## WHAT TO WORK ON
Identify, in the records below, every line where the string "table" appears, and copy each such line.

## RECORDS SUPPLIED
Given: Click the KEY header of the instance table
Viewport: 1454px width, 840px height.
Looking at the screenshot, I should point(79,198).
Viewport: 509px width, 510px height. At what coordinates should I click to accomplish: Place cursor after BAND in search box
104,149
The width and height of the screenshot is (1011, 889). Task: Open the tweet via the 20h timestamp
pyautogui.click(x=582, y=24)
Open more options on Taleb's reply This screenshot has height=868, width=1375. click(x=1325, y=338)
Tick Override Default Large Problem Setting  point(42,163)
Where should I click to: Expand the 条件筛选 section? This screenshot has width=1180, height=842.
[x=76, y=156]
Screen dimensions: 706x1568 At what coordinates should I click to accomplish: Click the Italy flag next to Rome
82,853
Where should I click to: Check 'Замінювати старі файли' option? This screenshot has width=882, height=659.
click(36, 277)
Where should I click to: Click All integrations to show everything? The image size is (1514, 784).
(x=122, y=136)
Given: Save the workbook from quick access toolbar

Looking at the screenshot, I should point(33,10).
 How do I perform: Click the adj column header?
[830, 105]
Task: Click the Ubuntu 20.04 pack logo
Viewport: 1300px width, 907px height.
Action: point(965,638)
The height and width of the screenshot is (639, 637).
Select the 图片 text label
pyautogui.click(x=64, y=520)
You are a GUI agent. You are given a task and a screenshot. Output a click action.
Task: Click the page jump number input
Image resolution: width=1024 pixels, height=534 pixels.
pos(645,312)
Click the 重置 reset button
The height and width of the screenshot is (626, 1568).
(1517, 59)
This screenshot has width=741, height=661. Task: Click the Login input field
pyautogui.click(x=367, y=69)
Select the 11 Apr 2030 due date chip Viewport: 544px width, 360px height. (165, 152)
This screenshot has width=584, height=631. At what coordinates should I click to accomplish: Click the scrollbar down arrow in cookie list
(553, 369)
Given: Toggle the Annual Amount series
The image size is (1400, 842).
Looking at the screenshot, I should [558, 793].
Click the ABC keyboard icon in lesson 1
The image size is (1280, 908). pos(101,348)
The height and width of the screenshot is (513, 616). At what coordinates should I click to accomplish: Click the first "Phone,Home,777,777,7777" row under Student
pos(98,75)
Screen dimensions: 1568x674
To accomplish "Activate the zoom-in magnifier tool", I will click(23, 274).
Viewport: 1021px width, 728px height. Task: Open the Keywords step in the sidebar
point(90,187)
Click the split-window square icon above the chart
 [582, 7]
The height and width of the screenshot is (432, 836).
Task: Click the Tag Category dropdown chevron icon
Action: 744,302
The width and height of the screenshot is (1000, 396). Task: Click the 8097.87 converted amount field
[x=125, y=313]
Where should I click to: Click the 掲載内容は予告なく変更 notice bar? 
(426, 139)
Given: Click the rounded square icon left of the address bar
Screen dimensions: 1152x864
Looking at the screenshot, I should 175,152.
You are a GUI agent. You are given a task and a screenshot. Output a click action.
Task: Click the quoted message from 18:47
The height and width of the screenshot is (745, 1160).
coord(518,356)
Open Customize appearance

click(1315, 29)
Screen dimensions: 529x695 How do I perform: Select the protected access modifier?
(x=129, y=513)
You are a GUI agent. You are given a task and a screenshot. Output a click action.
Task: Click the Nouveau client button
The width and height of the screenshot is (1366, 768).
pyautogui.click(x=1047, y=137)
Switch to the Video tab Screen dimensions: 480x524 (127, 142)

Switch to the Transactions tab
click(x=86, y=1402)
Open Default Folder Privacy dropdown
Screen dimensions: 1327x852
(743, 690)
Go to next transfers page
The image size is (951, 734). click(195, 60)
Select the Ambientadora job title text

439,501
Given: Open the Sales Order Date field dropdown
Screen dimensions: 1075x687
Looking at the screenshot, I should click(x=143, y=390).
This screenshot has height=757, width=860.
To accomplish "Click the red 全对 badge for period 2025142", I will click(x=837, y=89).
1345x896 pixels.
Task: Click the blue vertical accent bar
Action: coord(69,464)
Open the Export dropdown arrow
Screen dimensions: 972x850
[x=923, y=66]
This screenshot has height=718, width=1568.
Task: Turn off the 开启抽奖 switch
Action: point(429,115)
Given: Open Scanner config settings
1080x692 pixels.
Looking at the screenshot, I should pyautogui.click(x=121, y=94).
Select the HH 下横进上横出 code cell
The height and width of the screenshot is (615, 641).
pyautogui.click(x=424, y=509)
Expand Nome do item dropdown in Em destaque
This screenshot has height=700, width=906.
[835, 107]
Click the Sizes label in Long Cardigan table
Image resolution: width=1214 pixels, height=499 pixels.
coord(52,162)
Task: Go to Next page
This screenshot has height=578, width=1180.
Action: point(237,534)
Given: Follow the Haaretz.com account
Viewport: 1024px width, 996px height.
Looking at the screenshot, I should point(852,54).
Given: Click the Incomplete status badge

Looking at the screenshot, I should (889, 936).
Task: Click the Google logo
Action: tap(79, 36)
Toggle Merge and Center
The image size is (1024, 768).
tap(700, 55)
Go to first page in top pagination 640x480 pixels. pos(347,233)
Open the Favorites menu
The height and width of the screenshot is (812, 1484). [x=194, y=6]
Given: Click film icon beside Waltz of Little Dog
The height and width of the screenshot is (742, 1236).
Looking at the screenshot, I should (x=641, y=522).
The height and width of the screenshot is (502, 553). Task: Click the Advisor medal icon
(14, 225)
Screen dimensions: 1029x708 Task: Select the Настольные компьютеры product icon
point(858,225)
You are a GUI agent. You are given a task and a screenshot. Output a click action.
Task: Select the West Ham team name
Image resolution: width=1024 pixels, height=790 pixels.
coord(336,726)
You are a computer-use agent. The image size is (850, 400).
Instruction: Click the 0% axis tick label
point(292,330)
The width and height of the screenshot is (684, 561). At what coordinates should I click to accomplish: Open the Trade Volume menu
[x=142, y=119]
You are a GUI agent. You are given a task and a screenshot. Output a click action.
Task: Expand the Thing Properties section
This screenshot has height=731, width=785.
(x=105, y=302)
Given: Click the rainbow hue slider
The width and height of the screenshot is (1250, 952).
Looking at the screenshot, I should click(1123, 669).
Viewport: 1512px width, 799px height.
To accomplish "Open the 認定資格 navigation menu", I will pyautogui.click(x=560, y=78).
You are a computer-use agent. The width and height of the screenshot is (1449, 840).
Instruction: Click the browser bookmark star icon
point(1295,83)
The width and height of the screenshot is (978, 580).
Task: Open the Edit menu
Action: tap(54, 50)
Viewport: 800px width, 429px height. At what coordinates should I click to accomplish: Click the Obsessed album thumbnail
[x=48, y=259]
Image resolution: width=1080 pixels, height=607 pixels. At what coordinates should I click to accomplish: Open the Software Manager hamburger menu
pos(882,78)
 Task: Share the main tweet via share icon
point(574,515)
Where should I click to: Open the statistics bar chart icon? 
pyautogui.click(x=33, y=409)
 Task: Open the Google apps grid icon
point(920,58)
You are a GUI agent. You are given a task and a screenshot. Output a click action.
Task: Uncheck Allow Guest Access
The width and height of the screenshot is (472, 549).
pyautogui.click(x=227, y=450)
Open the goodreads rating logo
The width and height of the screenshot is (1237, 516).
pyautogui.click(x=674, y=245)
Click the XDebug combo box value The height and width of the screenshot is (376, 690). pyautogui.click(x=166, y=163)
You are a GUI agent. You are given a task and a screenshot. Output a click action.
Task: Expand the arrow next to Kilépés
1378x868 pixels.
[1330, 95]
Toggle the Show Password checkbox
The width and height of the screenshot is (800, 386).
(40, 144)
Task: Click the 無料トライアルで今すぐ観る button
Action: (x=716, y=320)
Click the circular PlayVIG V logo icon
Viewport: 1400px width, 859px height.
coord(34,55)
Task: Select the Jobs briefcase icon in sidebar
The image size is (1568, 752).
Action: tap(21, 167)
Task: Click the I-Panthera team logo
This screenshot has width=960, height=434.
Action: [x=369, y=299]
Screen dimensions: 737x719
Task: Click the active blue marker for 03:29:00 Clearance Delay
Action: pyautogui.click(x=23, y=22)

## ANSWER SECTION
Given: Click the KEY header of the instance table
Click the Sizes label in Long Cardigan table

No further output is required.